--- Records for the exercise ---
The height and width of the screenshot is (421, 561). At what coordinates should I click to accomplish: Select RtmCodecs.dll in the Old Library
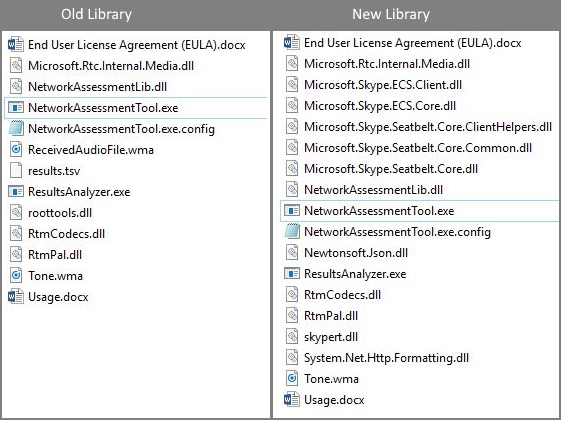click(67, 234)
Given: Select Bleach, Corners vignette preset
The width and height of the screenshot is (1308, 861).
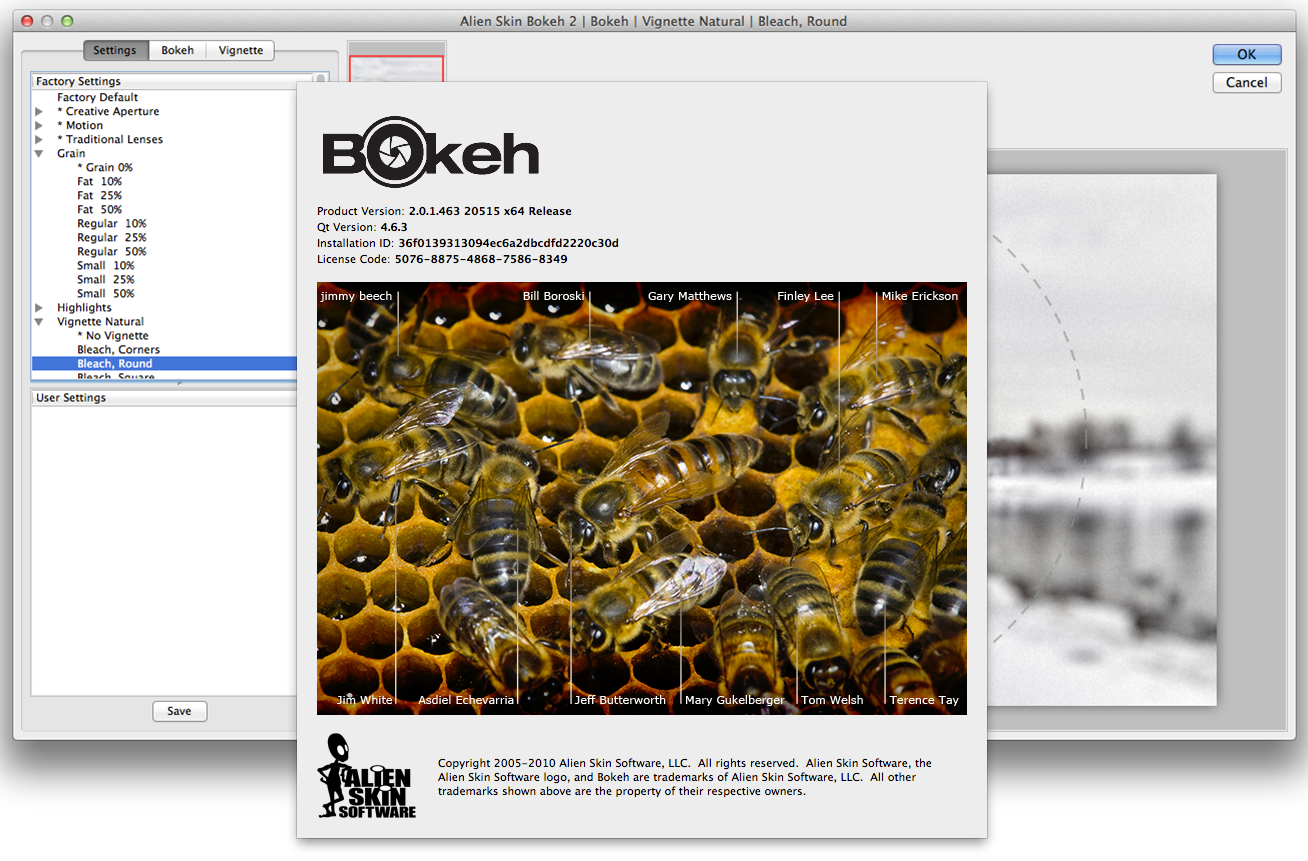Looking at the screenshot, I should coord(118,350).
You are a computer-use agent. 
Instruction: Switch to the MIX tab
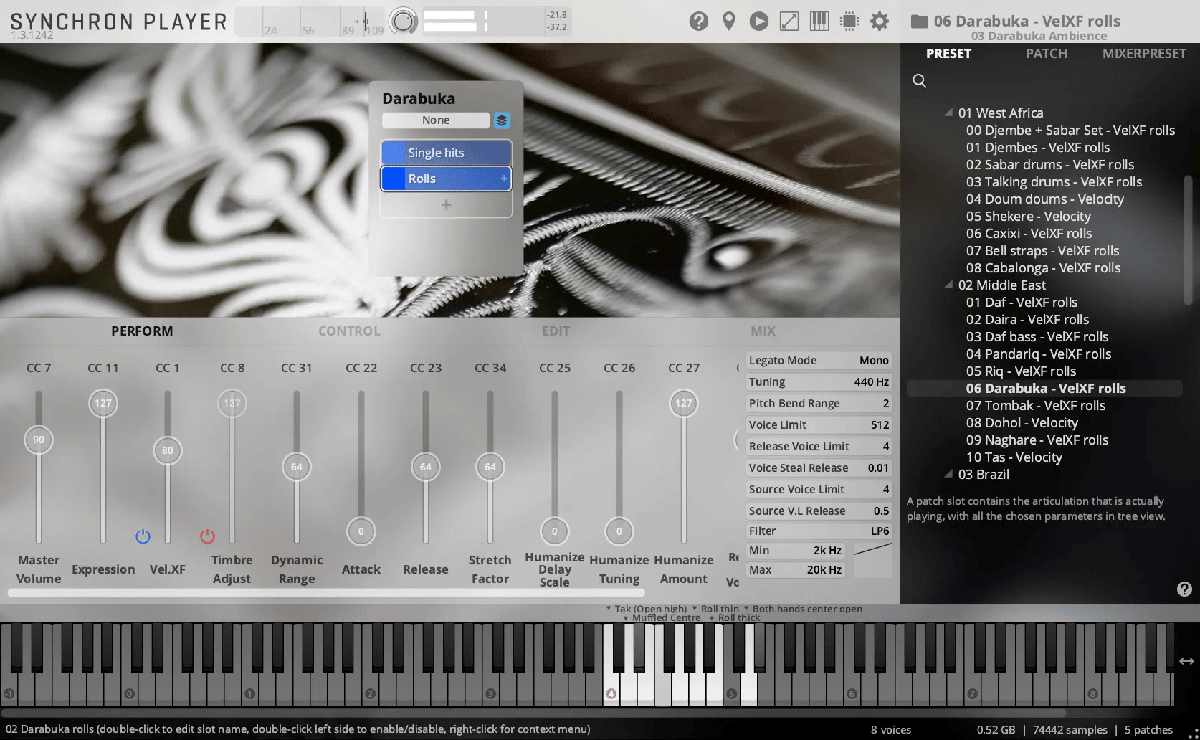pos(763,331)
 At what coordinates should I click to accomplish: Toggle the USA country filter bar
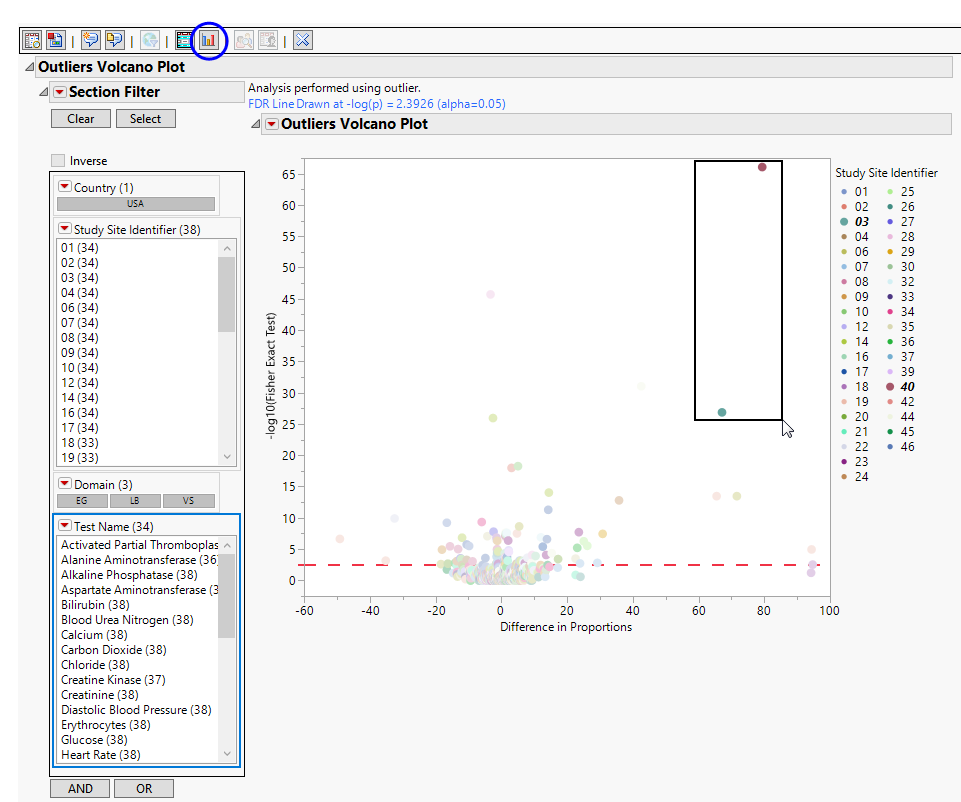tap(135, 204)
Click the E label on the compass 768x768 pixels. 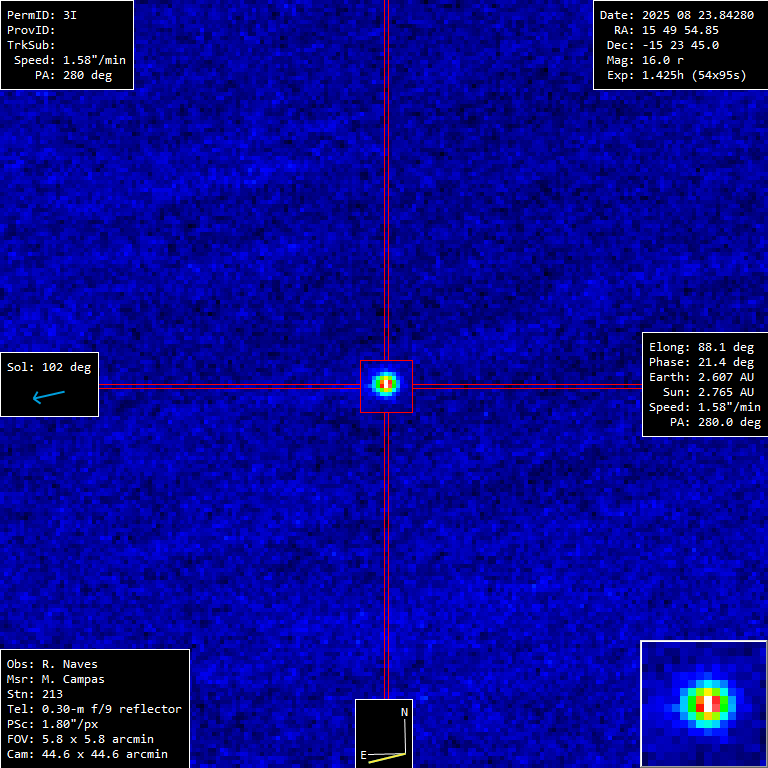[x=364, y=755]
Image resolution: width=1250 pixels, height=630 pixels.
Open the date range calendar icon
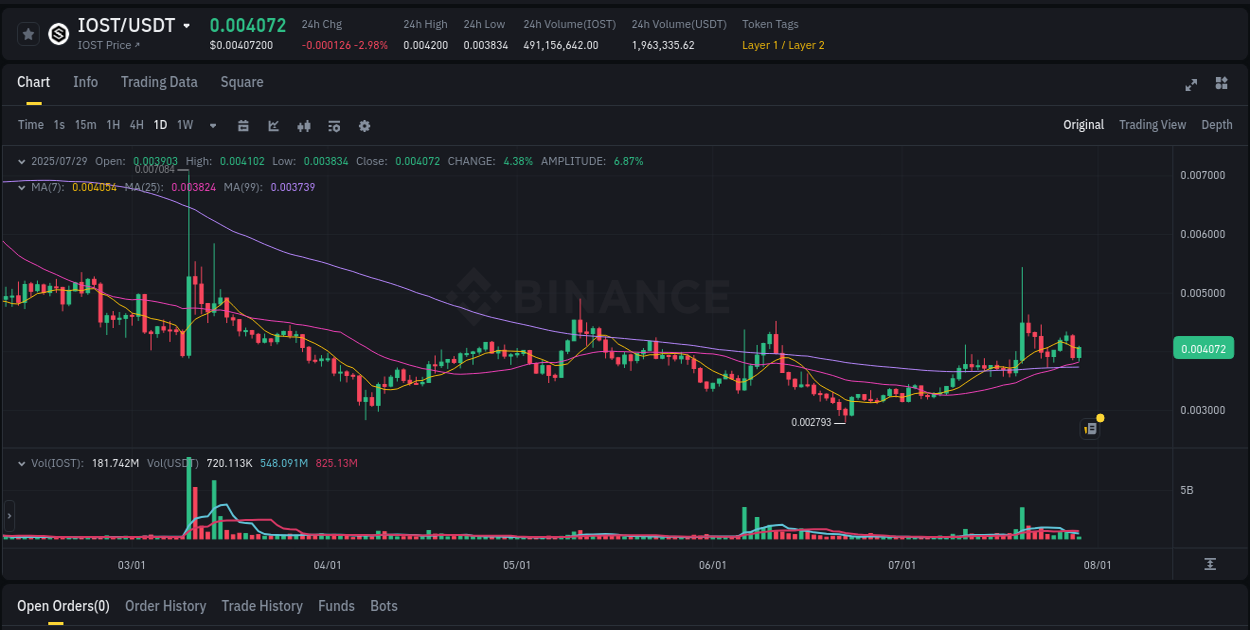click(244, 126)
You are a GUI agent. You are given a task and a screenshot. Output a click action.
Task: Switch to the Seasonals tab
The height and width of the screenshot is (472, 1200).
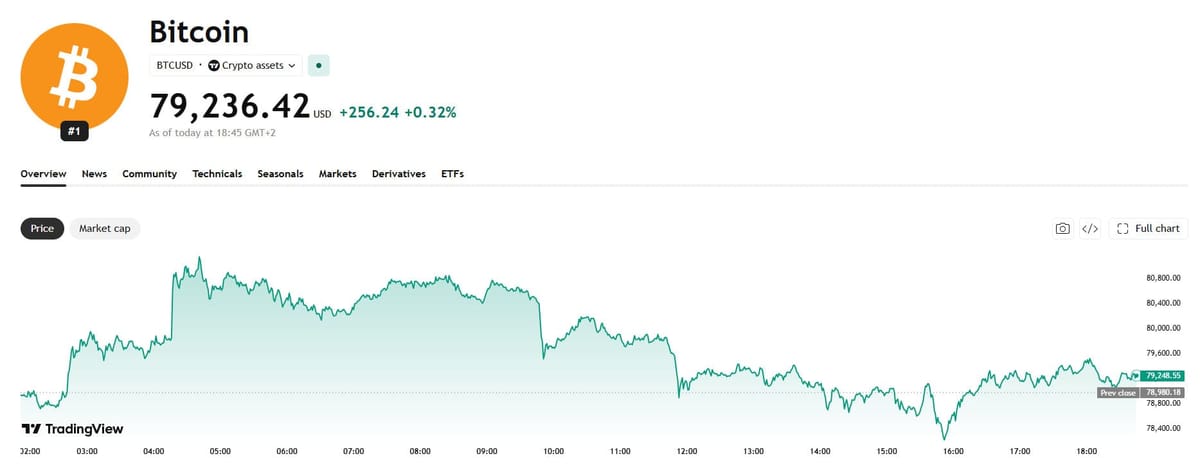(x=280, y=174)
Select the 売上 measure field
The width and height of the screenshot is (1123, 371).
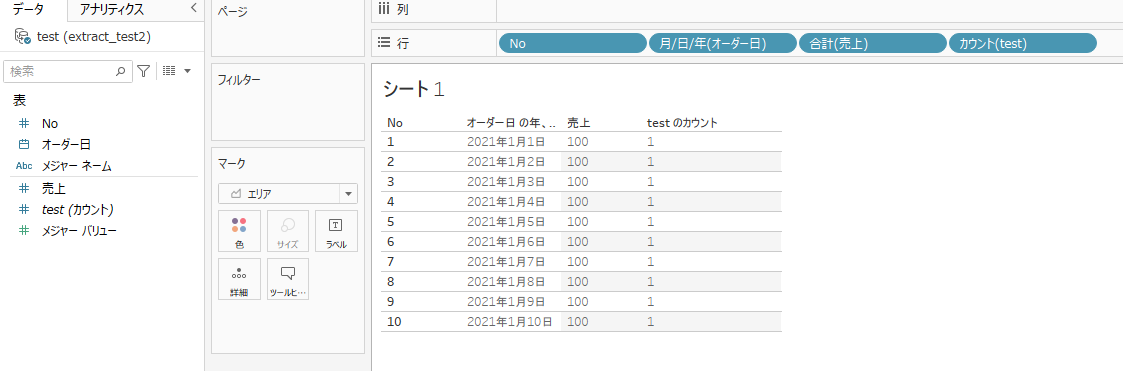point(54,188)
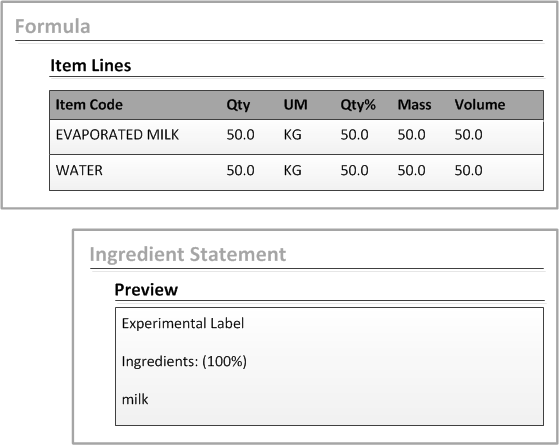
---
» Task objective
Looking at the records above, extract only the lines from the one with "Select the 売上 measure field" through the last line, exactly, with the pictures left out.

» Task response
Select the 売上 measure field
The width and height of the screenshot is (1123, 371).
point(54,188)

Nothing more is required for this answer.